The fate of mutations on Y chromosomes andautosomes: a unified Wright-Fisher frameworkaccounting for segregation time

Understanding how mutations evolve on Y chromosomes is central to explaining the origin, diversity and persistence of sex chromosomes. Mutations occurring on the Y chromosome in sexual populations experience selective dynamics that differ markedly from those on autosomes, due to a reduced effective population size and the presence of large non-recombining regions containing alleles maintained in a permanently heterozygous state. These specific features alter gene transmission in the Y chromosome population compared to autosomes, even within the same pedigree. Here, we provide a two-sex diploid Wright-Fisher model that explicitly incorporates both sex chromosomes and autosomes within a unified population framework, in order to capture the influence of these specificities on the fate of mutations, not only considering fixation probabilities but also segregation times. We use diffusion approximations and provide analytical and numerical tools to compute these quantities across a wide range of parameters and selection regimes.
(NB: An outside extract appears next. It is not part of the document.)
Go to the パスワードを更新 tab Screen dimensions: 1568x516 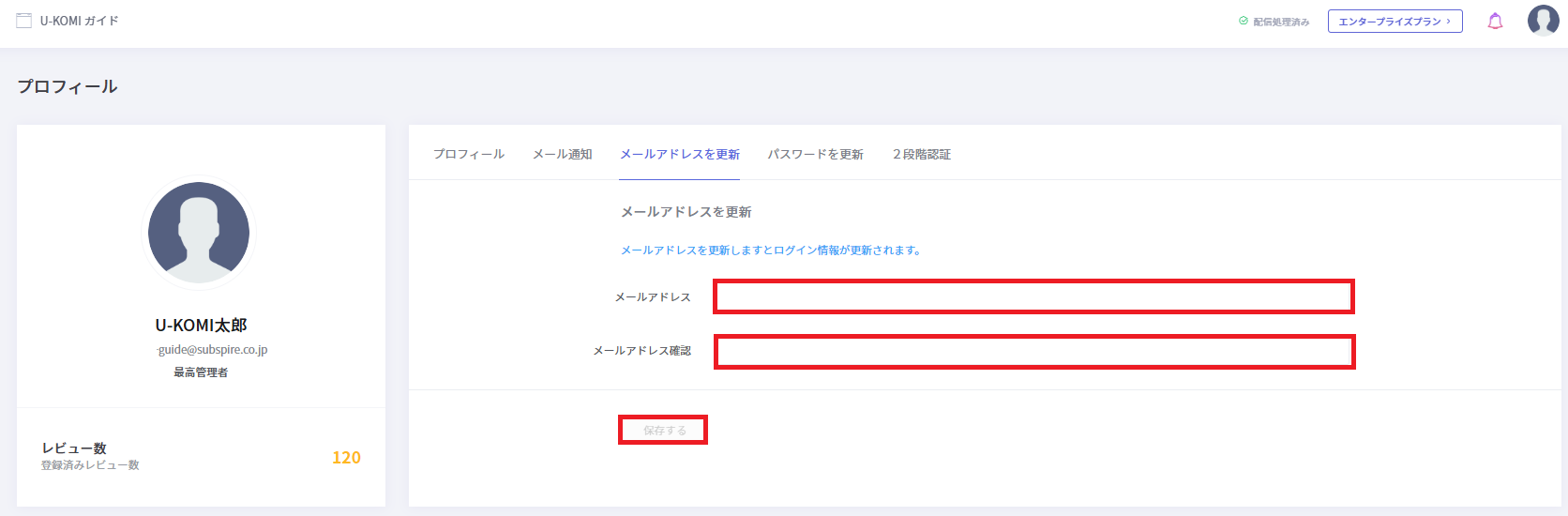coord(816,154)
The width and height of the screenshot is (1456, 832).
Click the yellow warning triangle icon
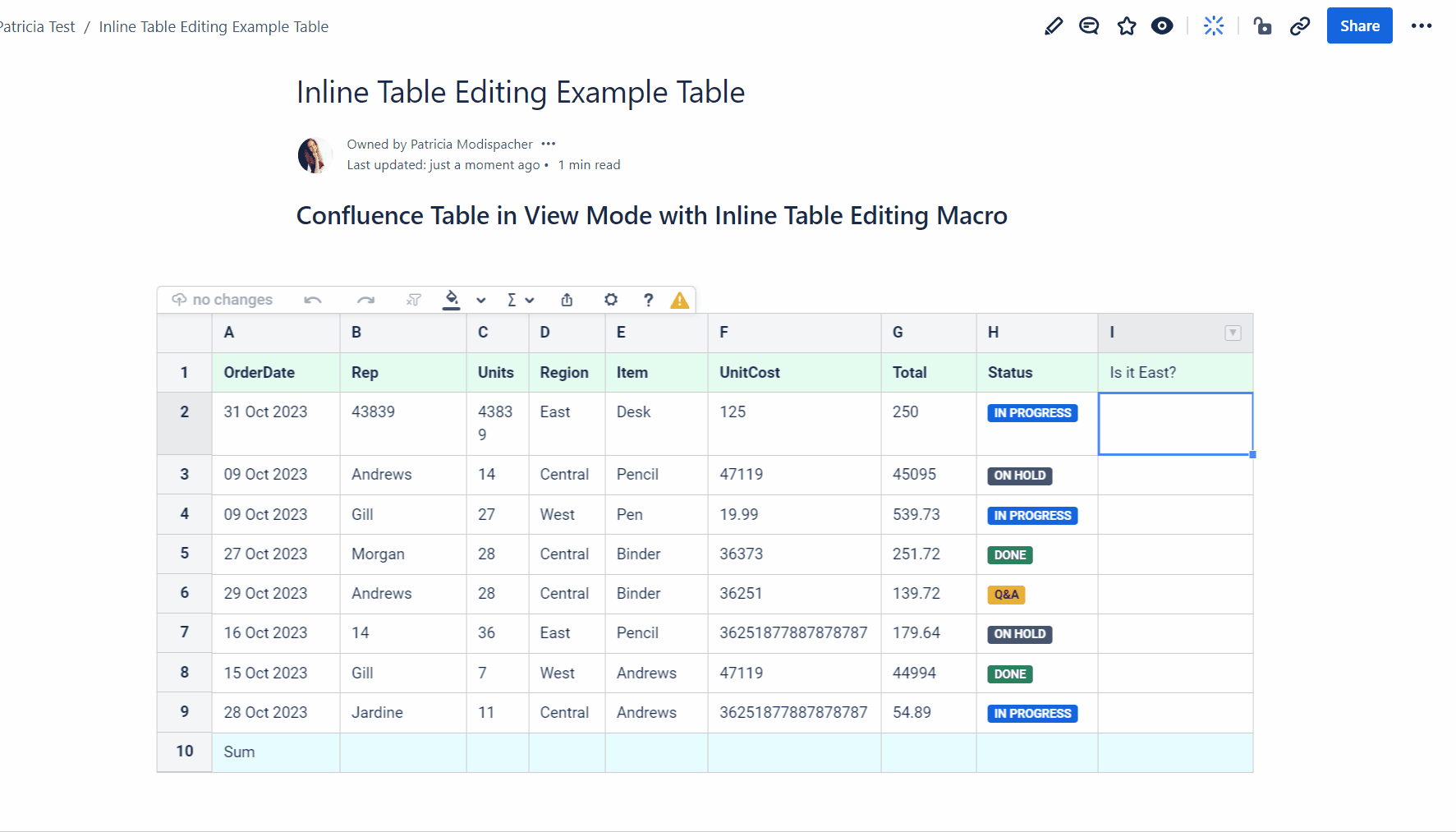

We recover classical results on fixation probabilities in various scenarios, including purely beneficial, deleterious or overdominant mutations, and extend them in the light of mean segregation time, a key but often overlooked determinant of evolutionary outcomes over finite timescales. In particular, our analyses show that overdominant mutations are overall more likely to fix in observable time windows on the Y chromosome than on autosomes. Individual-based simulations corroborate our approximations and highlight parameter regimes where the theoretical approach is particularly useful, especially for parameter values inducing long segregation times or small fixation probabilities, for which simulations are impractical. Our results provide a comprehensive and tractable framework for clarifying how chromosome-specific features shape evolutionary dynamics beyond fixation probabilities alone.